[Extracted material Boundary: Start]
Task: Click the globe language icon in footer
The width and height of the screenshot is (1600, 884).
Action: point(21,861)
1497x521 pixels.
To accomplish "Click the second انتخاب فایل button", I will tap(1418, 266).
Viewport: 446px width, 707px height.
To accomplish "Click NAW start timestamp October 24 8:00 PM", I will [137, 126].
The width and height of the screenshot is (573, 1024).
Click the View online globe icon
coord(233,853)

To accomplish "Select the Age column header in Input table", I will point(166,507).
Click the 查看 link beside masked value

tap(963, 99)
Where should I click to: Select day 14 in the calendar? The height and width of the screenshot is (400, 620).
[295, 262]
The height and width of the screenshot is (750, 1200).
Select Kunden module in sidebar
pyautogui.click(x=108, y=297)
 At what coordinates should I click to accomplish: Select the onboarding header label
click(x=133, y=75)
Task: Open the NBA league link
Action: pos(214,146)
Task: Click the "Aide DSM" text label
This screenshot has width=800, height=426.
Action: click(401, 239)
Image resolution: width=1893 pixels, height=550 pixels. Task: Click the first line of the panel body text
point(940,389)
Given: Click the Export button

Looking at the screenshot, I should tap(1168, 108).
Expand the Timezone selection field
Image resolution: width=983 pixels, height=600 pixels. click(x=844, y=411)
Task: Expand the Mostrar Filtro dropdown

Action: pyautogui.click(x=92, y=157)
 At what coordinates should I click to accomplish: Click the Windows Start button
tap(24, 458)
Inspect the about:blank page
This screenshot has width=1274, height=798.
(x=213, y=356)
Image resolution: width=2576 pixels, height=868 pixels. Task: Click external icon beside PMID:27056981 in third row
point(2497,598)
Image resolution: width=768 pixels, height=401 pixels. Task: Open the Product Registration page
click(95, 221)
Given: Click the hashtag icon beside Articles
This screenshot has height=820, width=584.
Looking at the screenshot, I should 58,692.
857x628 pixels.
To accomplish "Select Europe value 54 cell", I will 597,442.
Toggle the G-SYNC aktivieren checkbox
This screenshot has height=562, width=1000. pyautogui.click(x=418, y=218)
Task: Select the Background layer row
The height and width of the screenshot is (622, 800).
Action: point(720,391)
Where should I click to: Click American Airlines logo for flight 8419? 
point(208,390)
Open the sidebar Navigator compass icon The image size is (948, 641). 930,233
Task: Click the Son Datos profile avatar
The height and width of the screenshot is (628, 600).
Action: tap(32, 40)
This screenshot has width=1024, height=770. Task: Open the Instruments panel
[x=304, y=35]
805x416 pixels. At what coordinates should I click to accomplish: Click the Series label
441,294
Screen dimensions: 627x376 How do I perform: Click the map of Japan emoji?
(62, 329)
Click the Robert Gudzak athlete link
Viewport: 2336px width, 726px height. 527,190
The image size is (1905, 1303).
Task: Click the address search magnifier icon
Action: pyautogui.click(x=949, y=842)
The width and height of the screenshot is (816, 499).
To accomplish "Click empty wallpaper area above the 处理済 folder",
[Extracted material Boundary: End]
- _Exercise brief_: Set down each line of the material above without a single alteration.

- _Response_:
Task: Click the globe language icon in footer
The width and height of the screenshot is (1600, 884).
Action: point(21,861)
1497x521 pixels.
To accomplish "Click the second انتخاب فایل button", I will tap(1418, 266).
Viewport: 446px width, 707px height.
To accomplish "Click NAW start timestamp October 24 8:00 PM", I will [137, 126].
The width and height of the screenshot is (573, 1024).
Click the View online globe icon
coord(233,853)

To accomplish "Select the Age column header in Input table", I will point(166,507).
Click the 查看 link beside masked value

tap(963, 99)
Where should I click to: Select day 14 in the calendar? The height and width of the screenshot is (400, 620).
[295, 262]
The height and width of the screenshot is (750, 1200).
Select Kunden module in sidebar
pyautogui.click(x=108, y=297)
 At what coordinates should I click to accomplish: Select the onboarding header label
click(x=133, y=75)
Task: Open the NBA league link
Action: pos(214,146)
Task: Click the "Aide DSM" text label
This screenshot has width=800, height=426.
Action: click(401, 239)
Image resolution: width=1893 pixels, height=550 pixels. Task: Click the first line of the panel body text
point(940,389)
Given: Click the Export button

Looking at the screenshot, I should tap(1168, 108).
Expand the Timezone selection field
Image resolution: width=983 pixels, height=600 pixels. click(x=844, y=411)
Task: Expand the Mostrar Filtro dropdown

Action: pyautogui.click(x=92, y=157)
 At what coordinates should I click to accomplish: Click the Windows Start button
tap(24, 458)
Inspect the about:blank page
This screenshot has width=1274, height=798.
(x=213, y=356)
Image resolution: width=2576 pixels, height=868 pixels. Task: Click external icon beside PMID:27056981 in third row
point(2497,598)
Image resolution: width=768 pixels, height=401 pixels. Task: Open the Product Registration page
click(95, 221)
Given: Click the hashtag icon beside Articles
This screenshot has height=820, width=584.
Looking at the screenshot, I should 58,692.
857x628 pixels.
To accomplish "Select Europe value 54 cell", I will 597,442.
Toggle the G-SYNC aktivieren checkbox
This screenshot has height=562, width=1000. pyautogui.click(x=418, y=218)
Task: Select the Background layer row
The height and width of the screenshot is (622, 800).
Action: point(720,391)
Where should I click to: Click American Airlines logo for flight 8419? 
point(208,390)
Open the sidebar Navigator compass icon The image size is (948, 641). 930,233
Task: Click the Son Datos profile avatar
The height and width of the screenshot is (628, 600).
Action: tap(32, 40)
This screenshot has width=1024, height=770. Task: Open the Instruments panel
[x=304, y=35]
805x416 pixels. At what coordinates should I click to accomplish: Click the Series label
441,294
Screen dimensions: 627x376 How do I perform: Click the map of Japan emoji?
(62, 329)
Click the Robert Gudzak athlete link
Viewport: 2336px width, 726px height. 527,190
The image size is (1905, 1303).
Task: Click the address search magnifier icon
Action: pyautogui.click(x=949, y=842)
The width and height of the screenshot is (816, 499).
To accomplish "Click empty wallpaper area above the 处理済 folder",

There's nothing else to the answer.